This particular group of colleagues, however, had (for the most part) a different reason for saying that RDF has more semantics than XML.

Thomas Roessler has recently posted a concise but still rather complex statement of the contract that producers of RDF enter into with the consumers of RDF, and the way in which it can be said to justify the proposition that RDF has more semantics built-in than XML.

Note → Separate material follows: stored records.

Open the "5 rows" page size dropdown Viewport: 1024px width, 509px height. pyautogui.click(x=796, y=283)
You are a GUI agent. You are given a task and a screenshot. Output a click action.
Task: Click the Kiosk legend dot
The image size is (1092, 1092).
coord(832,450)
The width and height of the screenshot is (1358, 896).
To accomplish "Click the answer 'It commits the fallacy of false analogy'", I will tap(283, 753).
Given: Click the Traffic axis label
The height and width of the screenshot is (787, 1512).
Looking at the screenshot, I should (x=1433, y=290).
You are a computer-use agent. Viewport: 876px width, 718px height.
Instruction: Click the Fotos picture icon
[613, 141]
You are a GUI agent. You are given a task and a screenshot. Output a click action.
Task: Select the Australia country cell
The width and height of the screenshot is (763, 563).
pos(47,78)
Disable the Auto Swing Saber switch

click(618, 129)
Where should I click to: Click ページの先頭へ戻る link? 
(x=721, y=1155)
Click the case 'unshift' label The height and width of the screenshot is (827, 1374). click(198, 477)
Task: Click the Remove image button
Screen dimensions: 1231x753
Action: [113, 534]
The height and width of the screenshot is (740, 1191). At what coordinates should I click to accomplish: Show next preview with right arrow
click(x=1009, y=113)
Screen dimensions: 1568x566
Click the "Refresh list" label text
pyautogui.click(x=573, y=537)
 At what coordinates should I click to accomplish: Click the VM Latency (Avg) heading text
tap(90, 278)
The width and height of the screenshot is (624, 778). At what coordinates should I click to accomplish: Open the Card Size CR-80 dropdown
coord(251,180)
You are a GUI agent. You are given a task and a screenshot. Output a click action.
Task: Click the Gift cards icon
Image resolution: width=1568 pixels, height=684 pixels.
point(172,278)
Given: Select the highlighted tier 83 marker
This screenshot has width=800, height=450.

My bumper-sticker summary, though, is simpler. When looking at an XML document, you know that the meaning of the document is given by an interaction of (1) the rules for interpreting the document shaped by the designer of the vocabulary and by the usage of the document creator with (2) the actual content of the document. The rules given by the vocabulary designer and document author, in turn, are limited only by human ingenuity. If someone wants to specify a vocabulary in which the correct interpretation of an element requires that you perform gematriya on the element’s generic identifier (element type name, as the XML spec calls it) and then feed the resulting number into a specific random number generator as a seed, then we can say that that’s probably not good design, but we can’t stop them. (Actually, I’m not sure that RDF can stop that particular case, either. Hmm. I keep trying to identify differences and finding similarities instead.)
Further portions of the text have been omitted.